The Substance, Furiosa and new White Lotus: what's new to streaming in Australia in February
TV, US, 2025 – out 20 February
The first TV series starring the great Robert De Niro is set after a huge cyber-attack, during which thousands of people are killed and a message is sent to every phone in the US that reads: 'THIS WILL HAPPEN AGAIN.' Sure, that'd be pretty freaky, but old mate Bob – perhaps referring to Donald Trump, who he is no fan of – put things in context when he told Netflix: 'Right now, our actual world is scarier.' Even so, let's hope the series is an explode-a-palooza of jiggery-pokery and political intrigue. De Niro plays George Mullen, a former US president who comes out of retirement to lead the 'Zero Day Commision' tasked with finding the culprits behind the attack.

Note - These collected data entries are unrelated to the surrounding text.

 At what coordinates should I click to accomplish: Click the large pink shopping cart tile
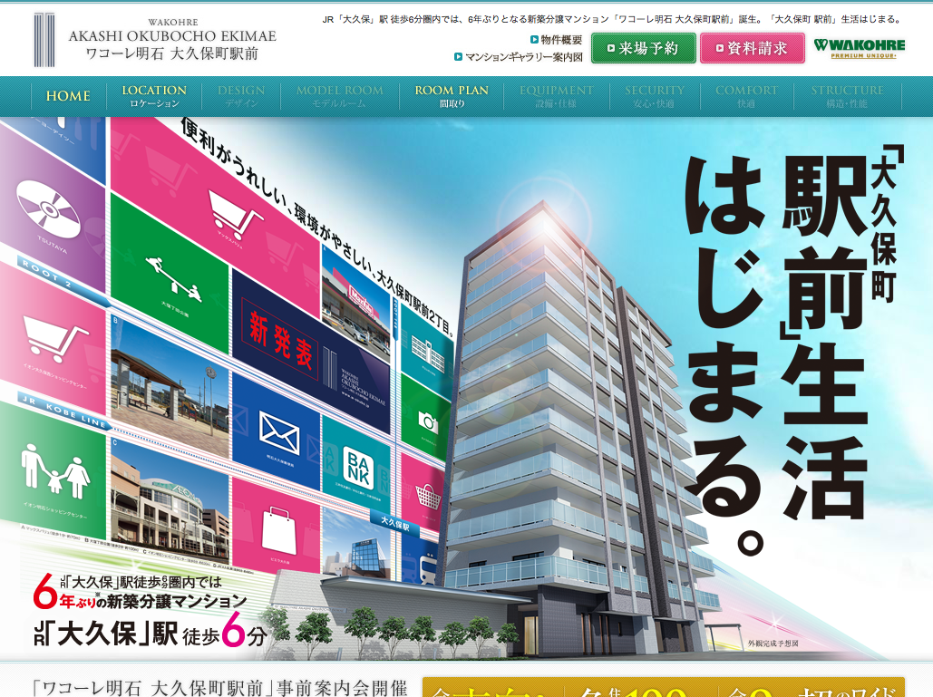(x=236, y=213)
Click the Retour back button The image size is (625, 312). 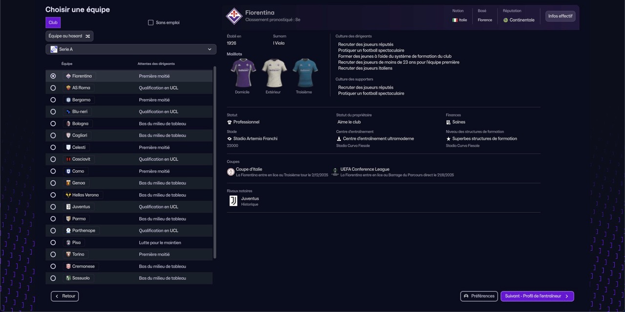click(x=65, y=296)
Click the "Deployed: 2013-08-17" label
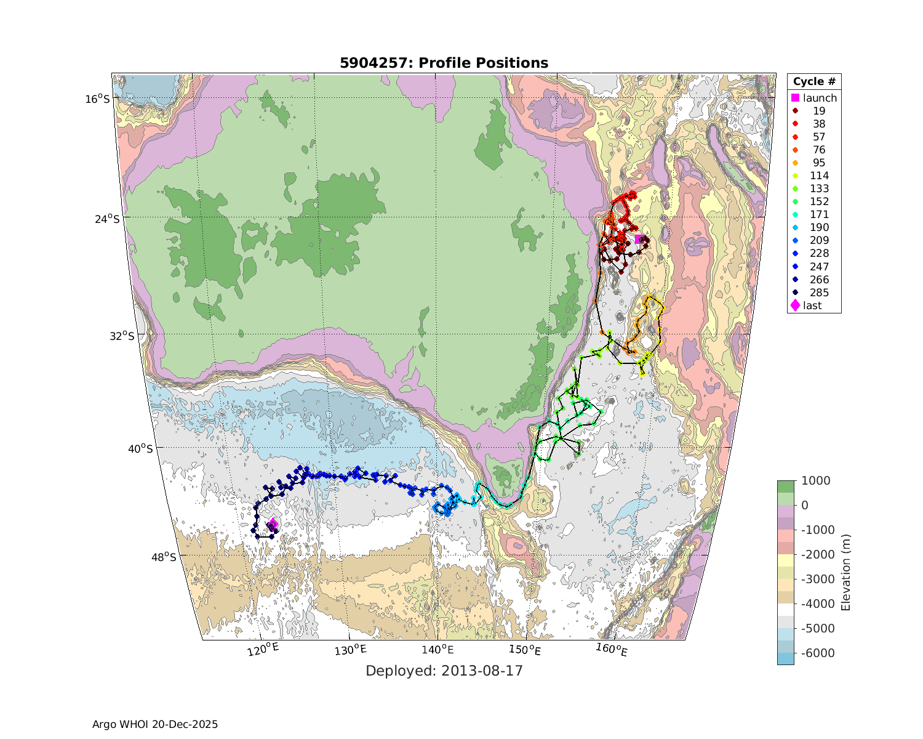Image resolution: width=923 pixels, height=739 pixels. pyautogui.click(x=444, y=671)
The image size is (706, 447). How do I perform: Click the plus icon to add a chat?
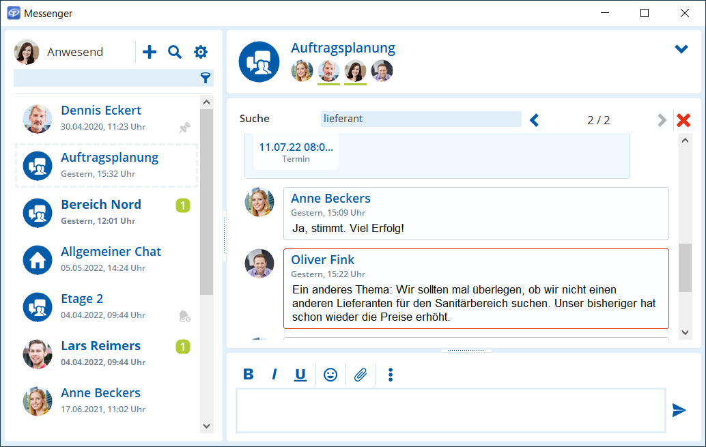(x=149, y=52)
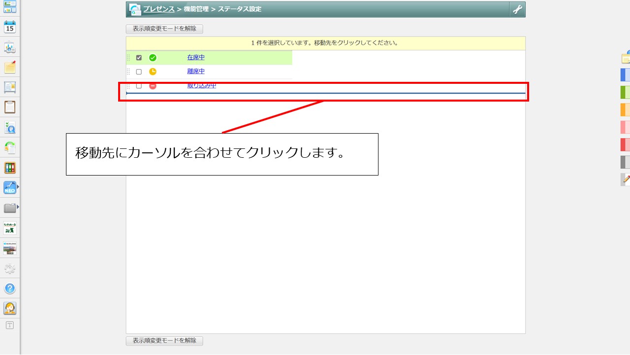Open the operator assistant icon in the sidebar
This screenshot has width=630, height=355.
pos(10,308)
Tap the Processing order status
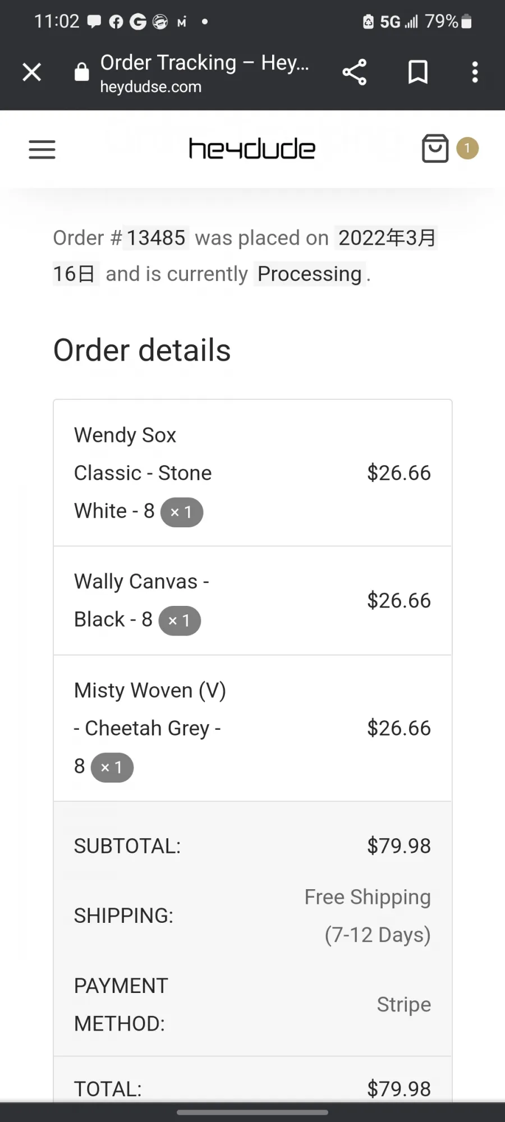This screenshot has width=505, height=1122. pyautogui.click(x=310, y=274)
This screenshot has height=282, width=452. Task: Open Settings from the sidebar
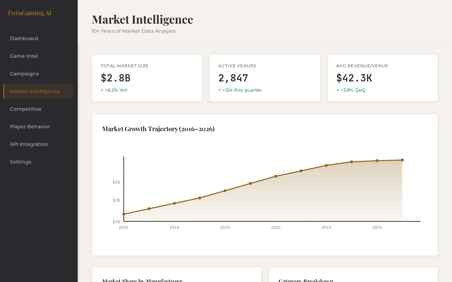[20, 161]
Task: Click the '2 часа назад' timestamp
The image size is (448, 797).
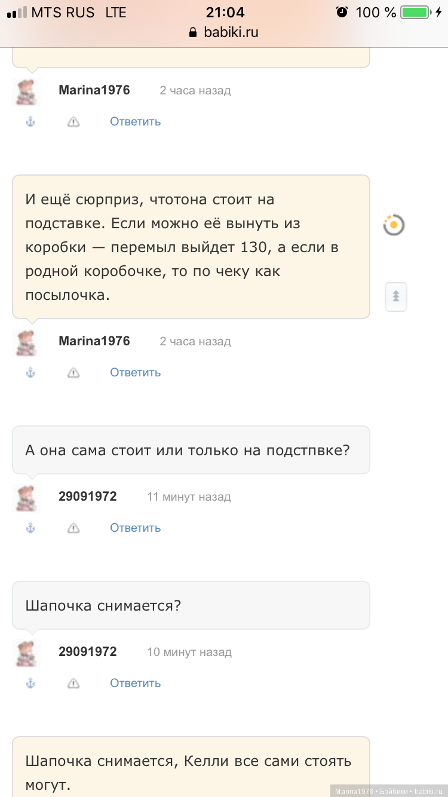Action: 195,90
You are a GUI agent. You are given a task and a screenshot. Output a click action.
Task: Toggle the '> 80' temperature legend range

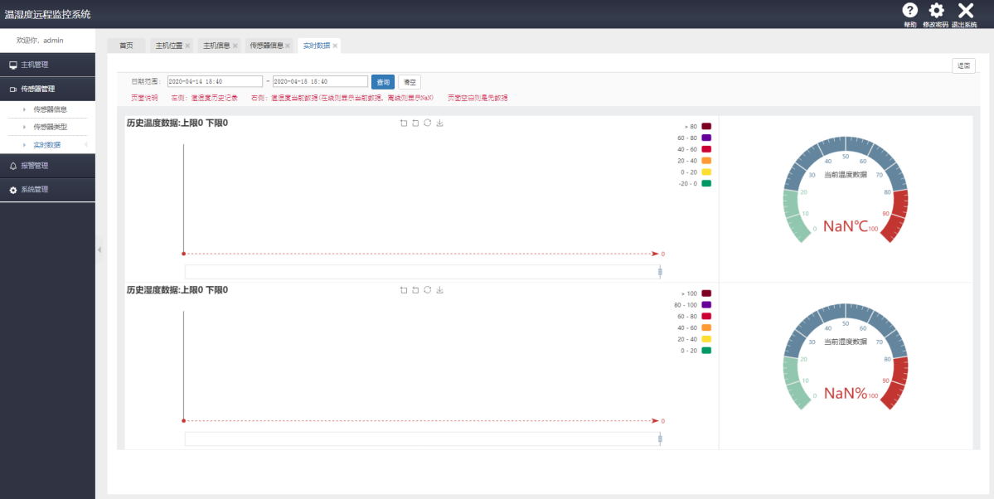coord(706,126)
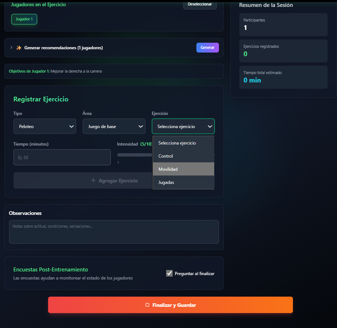Viewport: 337px width, 328px height.
Task: Open the Tipo dropdown showing Peloteo
Action: [x=44, y=127]
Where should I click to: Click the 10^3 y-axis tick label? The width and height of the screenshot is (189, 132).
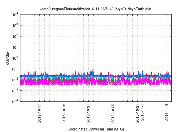point(15,25)
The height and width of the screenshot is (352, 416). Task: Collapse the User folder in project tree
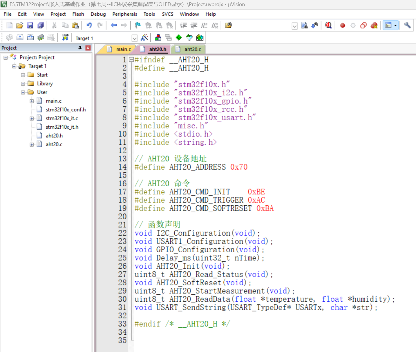point(23,92)
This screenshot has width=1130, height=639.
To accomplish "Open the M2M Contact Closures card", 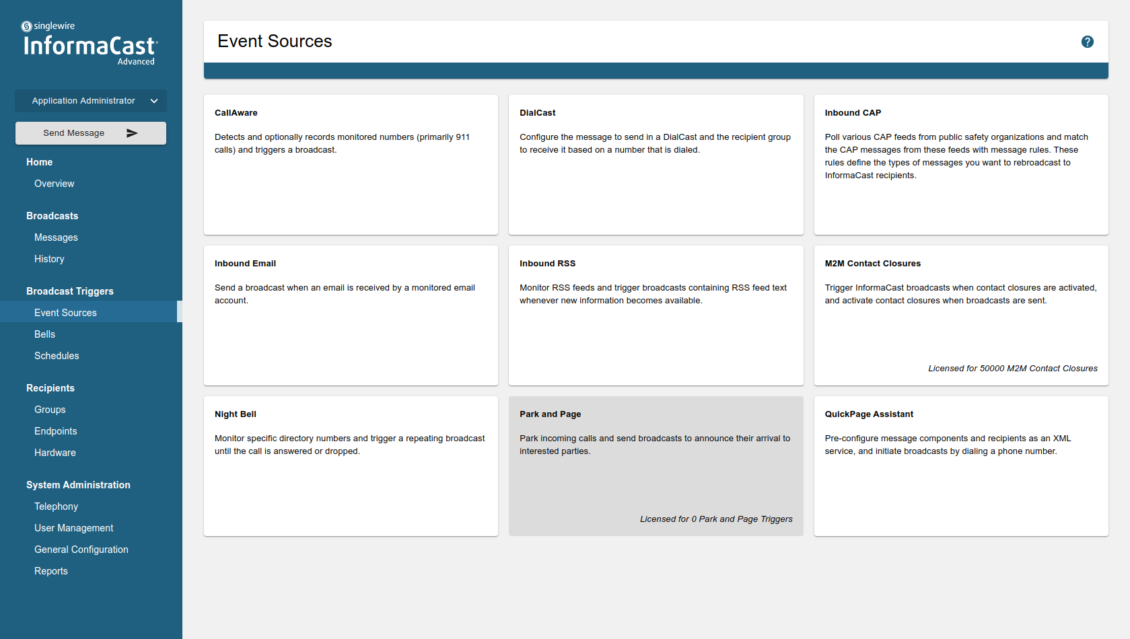I will (960, 315).
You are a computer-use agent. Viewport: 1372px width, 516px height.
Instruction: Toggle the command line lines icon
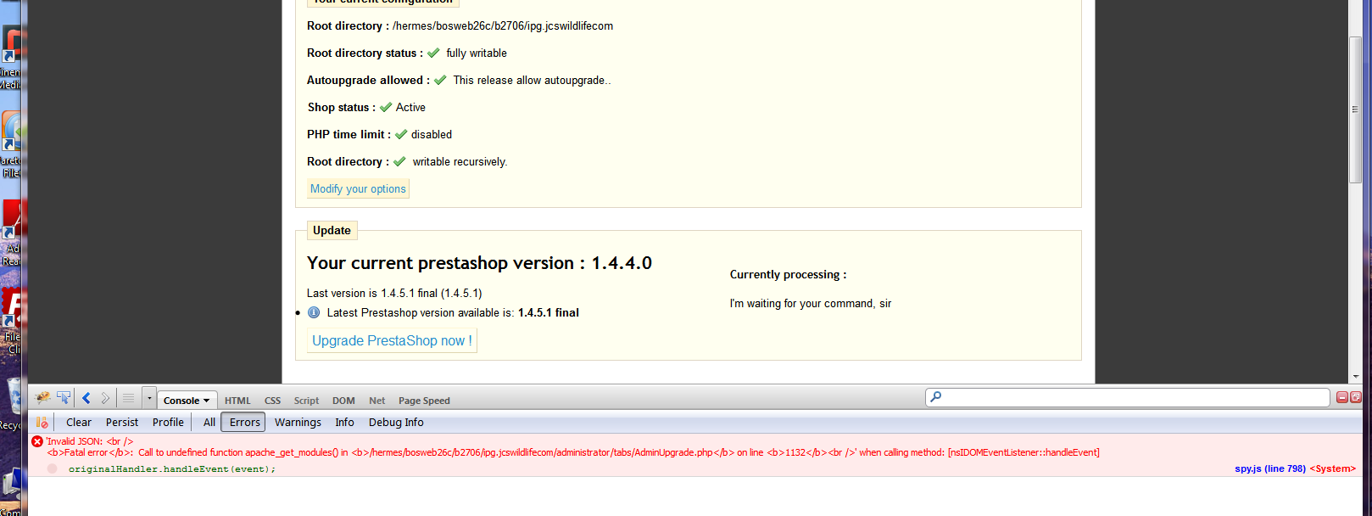tap(128, 398)
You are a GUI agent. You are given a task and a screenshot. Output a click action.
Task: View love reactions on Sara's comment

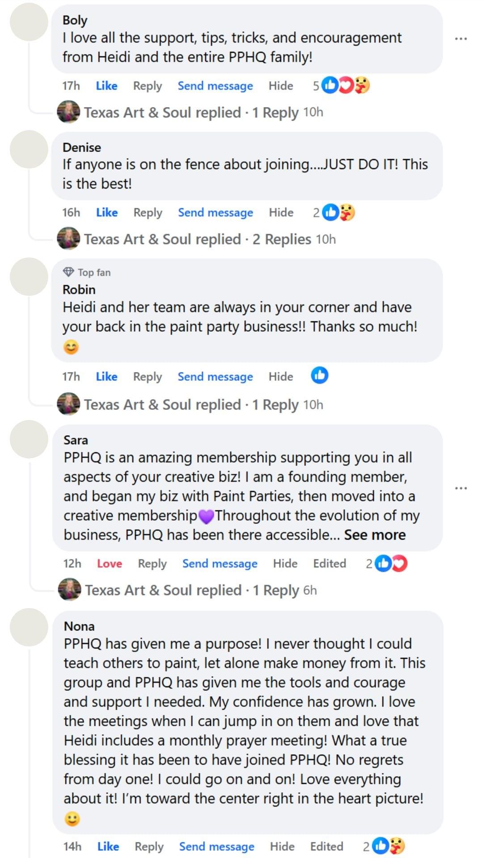click(x=391, y=563)
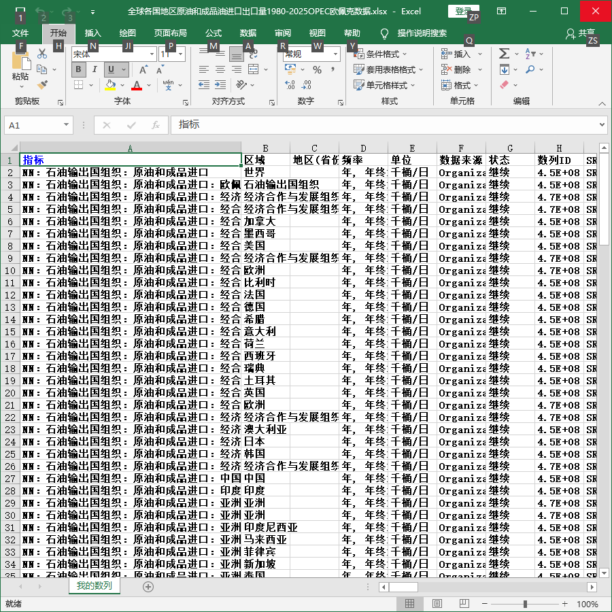This screenshot has width=612, height=612.
Task: Click the 登录 sign-in button
Action: pos(463,12)
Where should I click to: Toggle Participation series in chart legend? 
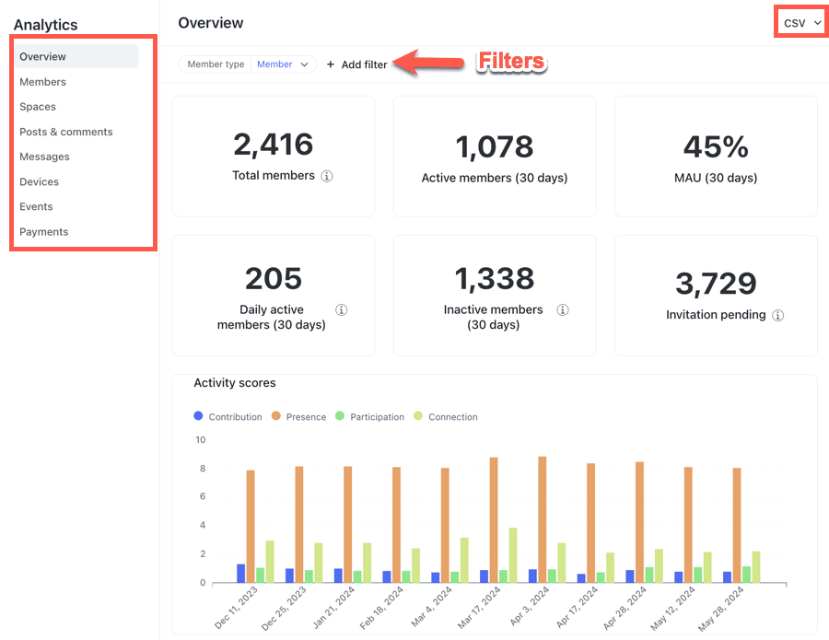tap(369, 417)
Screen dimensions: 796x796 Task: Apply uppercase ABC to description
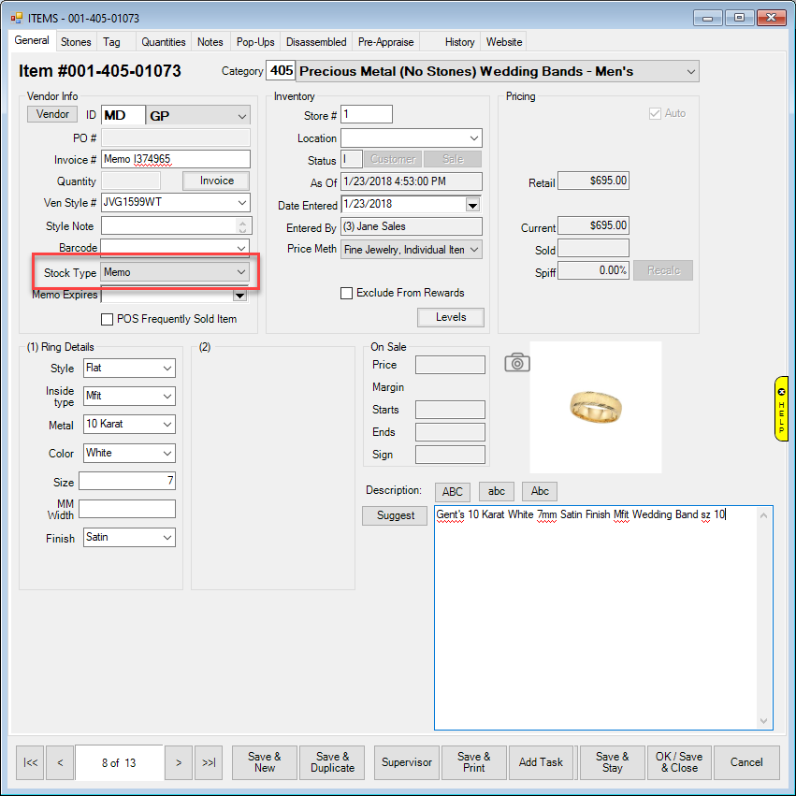click(x=452, y=491)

TV, Australia, 2025 – out 6 February
The story of disgraced wellness influencer Belle Gibson gets dramatic TV treatment in this six-part narrative series set during the early days of Instagram. The show purports to explore, among other things, 'the age of innocence on social media' – a time in which there were 'very few checks and balances in place'. Not like nowadays, when everything published on social media is 100% verified, totally true and companies such as Meta are investing, er, more and more resources into factchecking … right?!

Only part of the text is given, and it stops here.